- **Set exercise**
Please tally the lines in the entries below that contain the string "tile", matching case exactly, and give only the resulting number.

- **Exercise materials**

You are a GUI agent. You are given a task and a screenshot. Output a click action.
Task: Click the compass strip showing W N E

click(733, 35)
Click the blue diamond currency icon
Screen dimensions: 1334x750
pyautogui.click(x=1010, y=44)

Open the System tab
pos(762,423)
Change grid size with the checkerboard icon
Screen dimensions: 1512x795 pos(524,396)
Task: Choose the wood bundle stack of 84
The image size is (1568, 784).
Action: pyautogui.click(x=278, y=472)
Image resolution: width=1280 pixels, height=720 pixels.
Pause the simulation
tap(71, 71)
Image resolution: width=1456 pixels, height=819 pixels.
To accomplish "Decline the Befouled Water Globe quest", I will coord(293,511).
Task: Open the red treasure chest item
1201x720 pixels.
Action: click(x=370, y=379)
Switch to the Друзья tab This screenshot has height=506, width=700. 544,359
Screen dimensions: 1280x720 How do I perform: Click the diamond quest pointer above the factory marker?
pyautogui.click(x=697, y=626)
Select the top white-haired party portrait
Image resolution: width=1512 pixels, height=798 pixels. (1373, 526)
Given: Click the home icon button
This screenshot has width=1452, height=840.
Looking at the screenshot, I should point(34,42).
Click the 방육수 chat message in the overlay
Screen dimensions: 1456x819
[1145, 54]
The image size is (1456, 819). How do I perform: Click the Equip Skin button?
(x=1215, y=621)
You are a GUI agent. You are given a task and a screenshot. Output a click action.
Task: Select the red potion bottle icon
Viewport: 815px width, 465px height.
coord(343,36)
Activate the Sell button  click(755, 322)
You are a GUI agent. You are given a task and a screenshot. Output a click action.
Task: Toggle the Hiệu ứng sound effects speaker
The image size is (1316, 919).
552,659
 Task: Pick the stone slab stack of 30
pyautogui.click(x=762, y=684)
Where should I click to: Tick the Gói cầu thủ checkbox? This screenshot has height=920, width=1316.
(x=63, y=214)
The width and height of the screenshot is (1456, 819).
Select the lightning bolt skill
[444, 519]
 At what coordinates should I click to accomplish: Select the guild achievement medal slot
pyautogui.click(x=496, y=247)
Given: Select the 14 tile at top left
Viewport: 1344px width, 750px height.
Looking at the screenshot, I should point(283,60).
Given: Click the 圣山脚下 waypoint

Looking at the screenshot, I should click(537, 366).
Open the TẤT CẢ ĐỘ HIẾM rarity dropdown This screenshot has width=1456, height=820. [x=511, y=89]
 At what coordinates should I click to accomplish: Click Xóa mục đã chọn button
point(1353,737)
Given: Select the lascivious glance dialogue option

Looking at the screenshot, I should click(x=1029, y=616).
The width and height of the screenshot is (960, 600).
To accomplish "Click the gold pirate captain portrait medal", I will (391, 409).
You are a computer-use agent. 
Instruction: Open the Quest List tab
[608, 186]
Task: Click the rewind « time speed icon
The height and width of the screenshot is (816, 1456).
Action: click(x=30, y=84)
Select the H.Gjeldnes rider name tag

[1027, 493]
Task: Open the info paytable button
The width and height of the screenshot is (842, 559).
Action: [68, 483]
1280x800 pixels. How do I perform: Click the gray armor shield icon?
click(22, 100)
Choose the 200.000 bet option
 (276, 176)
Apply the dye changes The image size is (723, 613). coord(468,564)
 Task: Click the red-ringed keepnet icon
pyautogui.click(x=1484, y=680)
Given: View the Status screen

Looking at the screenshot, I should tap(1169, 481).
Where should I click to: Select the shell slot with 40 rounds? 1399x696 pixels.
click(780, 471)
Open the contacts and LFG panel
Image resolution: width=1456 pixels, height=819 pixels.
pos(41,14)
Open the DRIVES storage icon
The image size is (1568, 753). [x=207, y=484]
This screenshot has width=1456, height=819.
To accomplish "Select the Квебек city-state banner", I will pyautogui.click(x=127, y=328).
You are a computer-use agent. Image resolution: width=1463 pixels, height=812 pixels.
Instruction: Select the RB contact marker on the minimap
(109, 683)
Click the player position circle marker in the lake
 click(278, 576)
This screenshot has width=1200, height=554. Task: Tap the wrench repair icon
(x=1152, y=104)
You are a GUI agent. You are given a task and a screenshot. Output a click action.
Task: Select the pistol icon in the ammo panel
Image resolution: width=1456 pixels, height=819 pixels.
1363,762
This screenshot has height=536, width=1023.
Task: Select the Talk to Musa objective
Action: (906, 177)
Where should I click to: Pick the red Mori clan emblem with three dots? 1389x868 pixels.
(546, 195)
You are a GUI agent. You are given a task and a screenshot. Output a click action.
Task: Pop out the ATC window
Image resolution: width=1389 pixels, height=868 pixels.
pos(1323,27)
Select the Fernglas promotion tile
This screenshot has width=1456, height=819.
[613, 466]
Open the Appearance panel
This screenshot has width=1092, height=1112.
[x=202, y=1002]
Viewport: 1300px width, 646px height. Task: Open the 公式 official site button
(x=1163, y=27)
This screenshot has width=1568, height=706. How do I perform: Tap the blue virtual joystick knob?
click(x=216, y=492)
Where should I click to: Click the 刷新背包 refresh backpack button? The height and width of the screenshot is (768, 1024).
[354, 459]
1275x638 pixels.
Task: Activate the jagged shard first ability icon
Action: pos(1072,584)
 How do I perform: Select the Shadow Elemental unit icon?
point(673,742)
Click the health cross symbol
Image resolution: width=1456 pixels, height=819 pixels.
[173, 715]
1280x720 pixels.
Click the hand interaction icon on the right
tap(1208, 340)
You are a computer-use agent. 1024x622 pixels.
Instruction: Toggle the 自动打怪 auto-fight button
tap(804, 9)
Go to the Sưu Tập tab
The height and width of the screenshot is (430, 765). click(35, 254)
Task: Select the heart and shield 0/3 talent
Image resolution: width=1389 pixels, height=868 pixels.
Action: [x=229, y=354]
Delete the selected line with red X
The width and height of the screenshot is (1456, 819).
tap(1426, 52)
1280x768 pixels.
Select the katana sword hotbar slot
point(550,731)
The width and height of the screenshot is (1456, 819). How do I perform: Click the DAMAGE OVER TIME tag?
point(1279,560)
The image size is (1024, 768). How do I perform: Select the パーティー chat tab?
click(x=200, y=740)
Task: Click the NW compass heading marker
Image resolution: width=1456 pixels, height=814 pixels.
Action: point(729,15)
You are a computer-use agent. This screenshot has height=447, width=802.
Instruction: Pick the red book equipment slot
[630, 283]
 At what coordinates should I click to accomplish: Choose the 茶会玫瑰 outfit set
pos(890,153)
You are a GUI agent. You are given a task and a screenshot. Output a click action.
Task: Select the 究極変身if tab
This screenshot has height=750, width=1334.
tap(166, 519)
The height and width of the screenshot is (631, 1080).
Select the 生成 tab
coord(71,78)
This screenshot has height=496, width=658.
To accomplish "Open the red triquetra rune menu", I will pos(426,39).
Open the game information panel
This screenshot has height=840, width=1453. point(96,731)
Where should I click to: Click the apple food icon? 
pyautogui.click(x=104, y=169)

- **Answer for the task**
2